Aber es gab auch bald wieder Lokale, von der Eisdiele bis zum Nachtlokal, einige in Kellern oder Bunkern, auch viele Kinos. Die waren nicht groß, aber immer voll.

Welche Rolle spielte die britische Besatzungsmacht?

Die Besatzung ging zunächst gegen unseren Stolz. Uns störten vor allem alltägliche Dinge: Man musste zum Beispiel ausweichen, wenn englische Soldaten auf dem Fußweg kamen, und man musste um zehn Uhr abends zu Hause sein. Im Theater wurde die britische Nationalhymne gespielt, bevor der Vorhang aufging, das Publikum musste aufstehen.

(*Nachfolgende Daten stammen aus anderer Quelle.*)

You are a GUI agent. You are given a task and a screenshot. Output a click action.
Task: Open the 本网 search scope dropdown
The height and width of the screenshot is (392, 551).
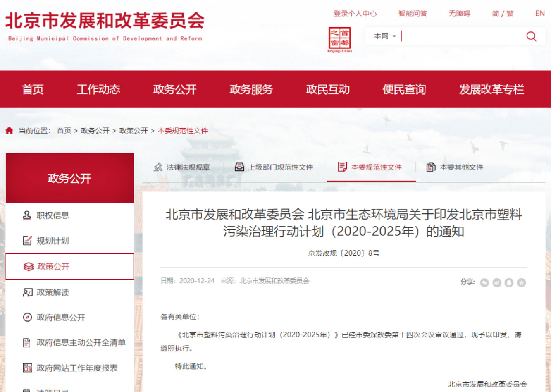(384, 36)
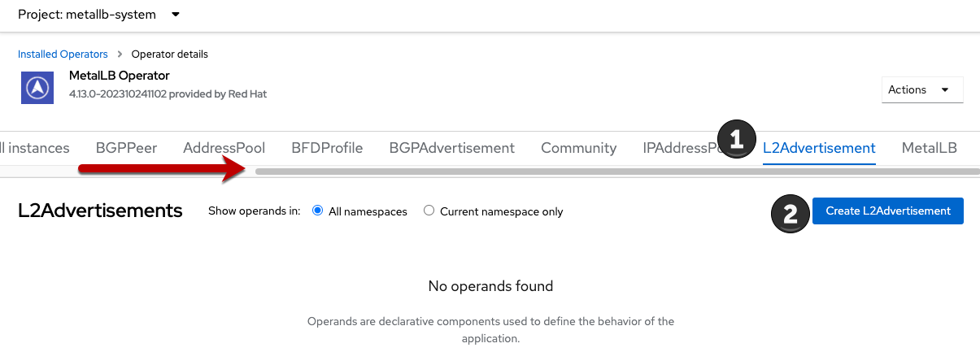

Andererseits garantierten die Engländer unsere wirtschaftliche Existenz. Wenn wir von ihnen keine Zigaretten bekommen hätten, hätten wir auf dem Schwarzmarkt nichts zum Tauschen gehabt. Und der Schwarzmarkt war lebenswichtig. Es gab ja anfangs nicht viel zu essen, man brauchte, wie im Kriege, für alles Lebensmittelmarken.

Wir hatten auch überhaupt keine anständige Kleidung. Ich trug noch meine alten Wehrmachtsklamotten. Aus dem Wehrmachtsmantel hatte ich mir einen Wintermantel machen lassen. Aber dann kam 1948 die Währungsreform, und schlagartig änderte sich alles. Das wirkte sich 1949 so richtig aus.

Wie stark hat die Währungsreform den Alltag verändert?

Sehr stark, denn vieles ging zu Ende: Die Zeit des Hungers, die Zeit, in der es keine Kohlen zum Heizen gab, die Zeit des Schlangestehens und des Schwarzmarktes, die Zeit der Zigarettenwährung.

Die Marken fielen weg. Wenn man Geld hatte, bekam man jetzt alles. Die Läden und Märkte waren gefüllt. Erst mal aß man sich satt, und dann besorgte man sich vernünftige Kleidung. Man trug wieder Zivilmäntel und Hüte und im Sommer einen weißen Schal und einen Staubmantel, um die Kleidung vor Staub zu schützen. Da war ich wieder wer!

Wie entwickelte sich das Verhältnis zu den Briten?

Zwischen der Währungsreform und Gründung der Bundesrepublik verschwanden die Engländer aus dem Straßenbild – und aus den Lokalen. Der Ratskeller wurde wieder ein deutsches Lokal. Wir waren froh, dass die Engländer nicht mehr so viel zu sagen hatten. Wir fühlten uns befreit, und wir haben das Leben genossen!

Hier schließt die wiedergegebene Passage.